The expansion of Atwood’s vision of Gilead and its translation into a visual storytelling medium involves not only this widening of perspectives, but also any number of other additions, some more successful than others, that alter the course of The Handmaid Tale‘s thematic streams and render the series as a deeply related but ultimately unique artistic statement. Gilead is simultaneously more open and more repressive on screen than on the page; Offred’s resistance to the order of the regime comes to be more open and undeniable, providing stronger impetus for her supposed arrest at the narrative’s end than merely her trysts with Nick or nocturnal Scrabble sessions and illicit gentleman’s club visits with the Commander. Luke and Moira’s scenes in Canada and a diplomatic visit by Mexican officials present opportunities to provide an outside view of the workings of Gilead’s society, as well as hints about how other nations are coping with declining birth rates.

Furthermore, the Waterfords are not only named and given a backstory and related believable tensions in their marriage, they are aged down from the older couple of the novel. This not only adds sexual tension to Offred’s interactions with the Commander (Fiennes is memorably reptilian here), but it erects a whole new dynamic between Offred and Serena Joy. In the novel, Serena is a former televangelist singer, now aged and cynical and implacably bitter towards this younger, more fecund woman entering her household. Strahovski’s younger Serena is a generational contemporary of Offred, thus emphasizing not only their rivalry for the Commander’s interest but also establishing a curious solidarity, a weirdly deferred sisterhood (even if Serena, as an architect of the Gileadean order, is one of the masterminds of both of their objectifications). An expanded role for Handmaid enforcer Aunt Lydia (Ann Dowd, who won the Best Supporting Actress in a Drama Emmy for her performance) gives Offred a firmer antagonist than the good cop-bad cop Waterfords or “the system” itself, and allows a more nuanced and detailed exposition of the Handmaids’ symbolic role in Gilead beyond their practical reproductive function.

The biggest shift from novel to screen for The Handmaid’s Tale must surely be its ramping-up, in tonal terms as well as tangible visible subject matter, of the oppressive violence of the totalitarian state in Gilead. Rebellious Handmaids are physically punished, dissenters, enemies of the state, and gender traitors are put to death, street protestors are brutally smashed by military force (although the racial divisions of Atwood’s Gilead are left aside; there is no suggestion of specific state discrimination of African-Americans, and Moira – Wiley is African-American – is set on the path to Handmaid status). These violent fascistic eruptions and open crackdowns on dissent were alluded to by Atwood, hinted at, but only rarely integrated with Offred’s own experiences as fixed-perspective narrator. The novel took form as a memoir of a single individual in the midst of a totalitarian theocracy, her resistances minor and perhaps ineffectual, her own awareness of Gilead’s horrors too slow to arrive at first and too narrow to act meaningfully on in her current situation. It would seem that onscreen, this violent oppression is the ultimate trump card in the effort to establish Gilead’s dictatorial bonafides, while on the page the disturbing details of women’s lives under this order are more the point and the thrust of Atwood’s political satire. Those details are very much drawn out effectively in the series, too, don’t get me wrong, but Miller and his team feel the need to bold and underline This is Fascism for their audience.
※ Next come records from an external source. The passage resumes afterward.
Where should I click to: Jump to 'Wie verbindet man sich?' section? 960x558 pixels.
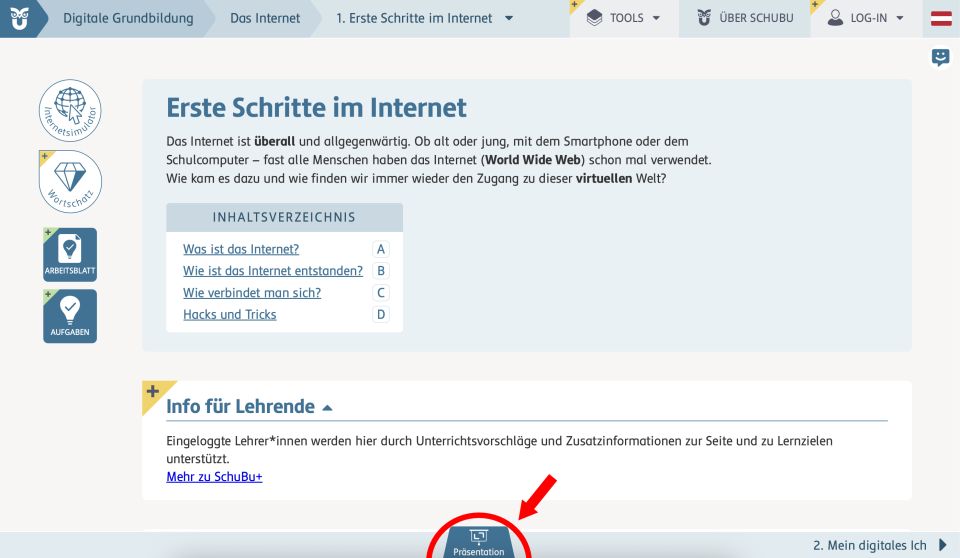252,293
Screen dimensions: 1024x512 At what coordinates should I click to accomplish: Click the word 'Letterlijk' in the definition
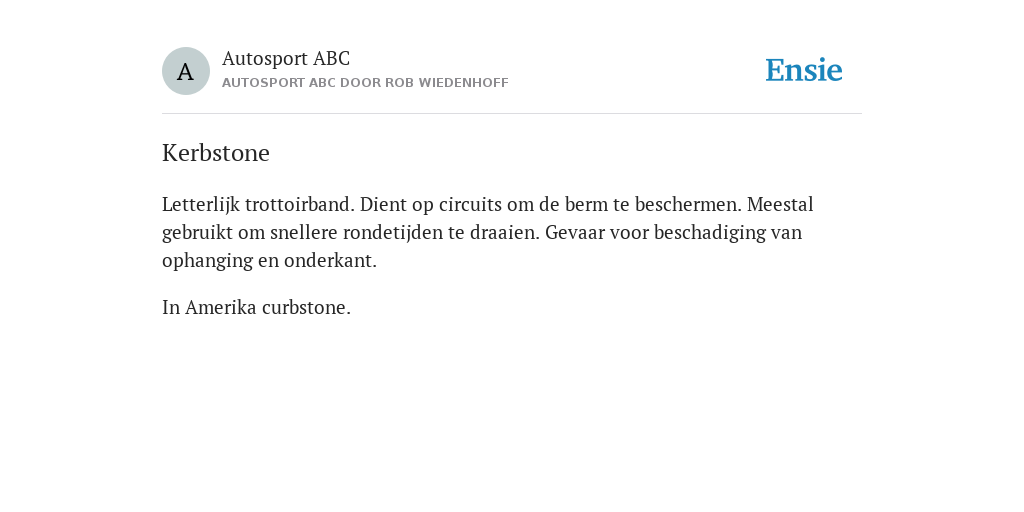click(x=200, y=204)
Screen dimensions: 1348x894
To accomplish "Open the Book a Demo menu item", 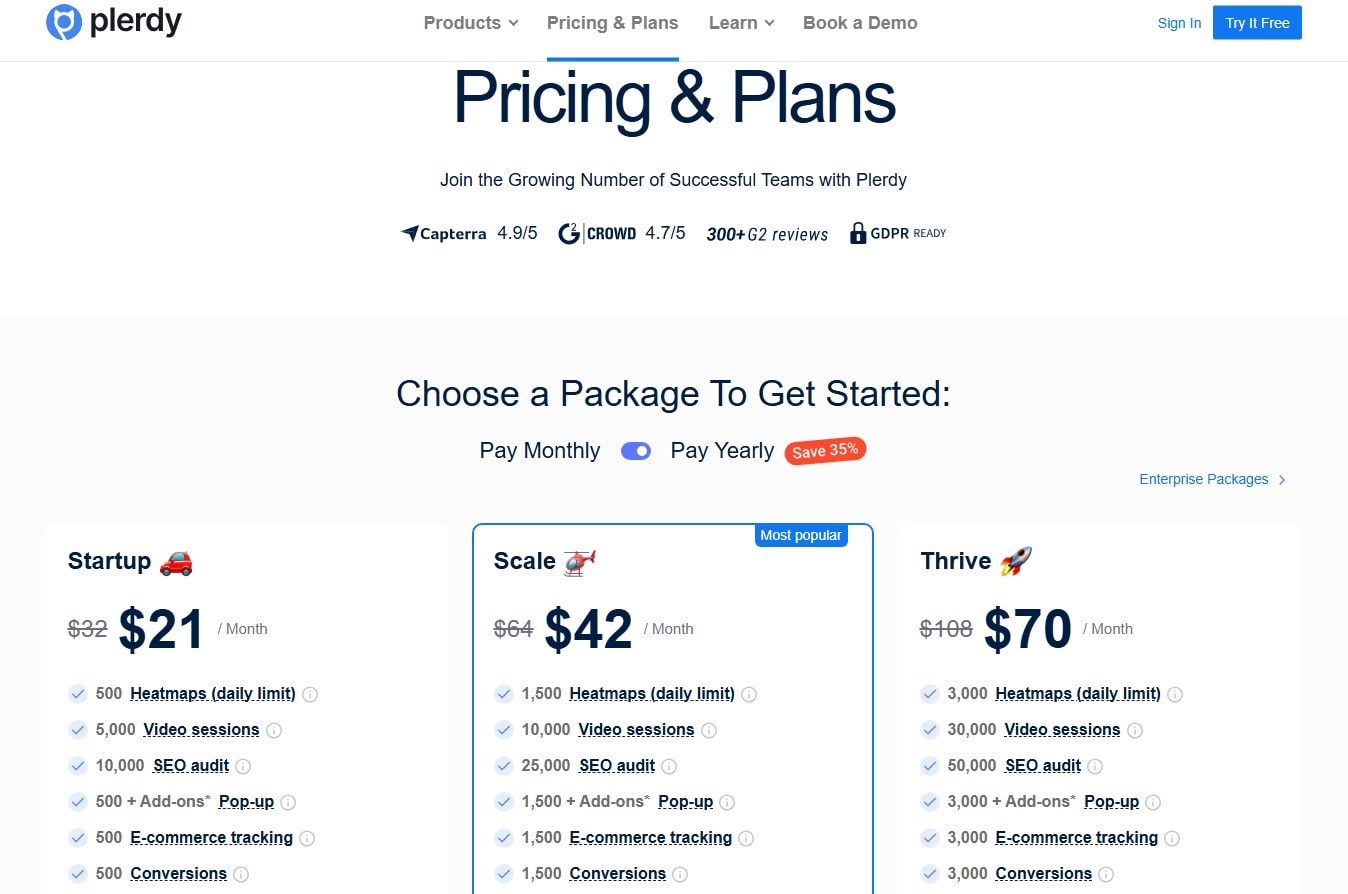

Although it might have been assumed that Atwood’s impetus to write The Handmaid’s Tale (the title gestures to Chaucer’s Canterbury Tales) in the 1980s lay in the emergence into American public life and political influence of conservative Christian Evangelicals during the Reagan years, the ideas grew from other sources with more authentic dictatorial bonafides. Atwood’s readings on American Puritans while at Harvard revealed a people alighting on fresh land seeking not freedom of worship but a theocratic dictatorship where only their own beliefs were tolerated (Atwood’s own ancestor, Mary Webster, survived a hanging sentence for witchcraft in Puritan New England, and the novel is pointedly dedicated to her). Atwood observed the utopian extremism of social-engineering totalitarian regimes in Romania and Cambodia, whose restrictive laws often fell hardest on vulnerable women. And her feminism informed the misogynistic rhetoric underlying Gilead’s unforgiving reproductively-ordered gender hierarchy, taking discriminatory attitudes about women’s appearance, temperment, and sexual status in free, secular, tolerant North American to their logical and oppressive extreme.

But in a fruitful accident of timing, The Handmaid’s Tale series has seen its themes amplified by contemporary political conditions in the country where it is actually set. The election of Donald Trump as U.S. President, with Mike Pence as his Vice President, has made a dystopian vision of a religiously-mandated gender hierarchy in American society that has dire consequences for women seem troublingly current. Of Trump’s many defining character faults, his bluff chauvinism and privilege-fed objectified treatment of women is among the ugliest, if not the very pinnacle of his towering mountain of moral deformity. A twice-divorced serial adulterer with a history of nasty statements about women, Trump infamously bragged on tape about sexual assaulting numerous women and getting away with it, behaviour which has destroyed the careers of other powerful men but which barely touched Teflon Don on his road to the White House. Pence, meanwhile, is a near-exact match for a Commander of the Faithful, with his fundamentalist faith, legislative history of curbing abortion laws and women’s health policies, and unnerving insistence on never being alone in a room with a woman who is not his wife. If they have not instituted a full Gileadean order as of yet, there’s little doubt (especially in the case of the quiet fanatic Pence) that they wouldn’t much mind doing so, if for almost diametrically opposed (but equally misogynistic) reasons.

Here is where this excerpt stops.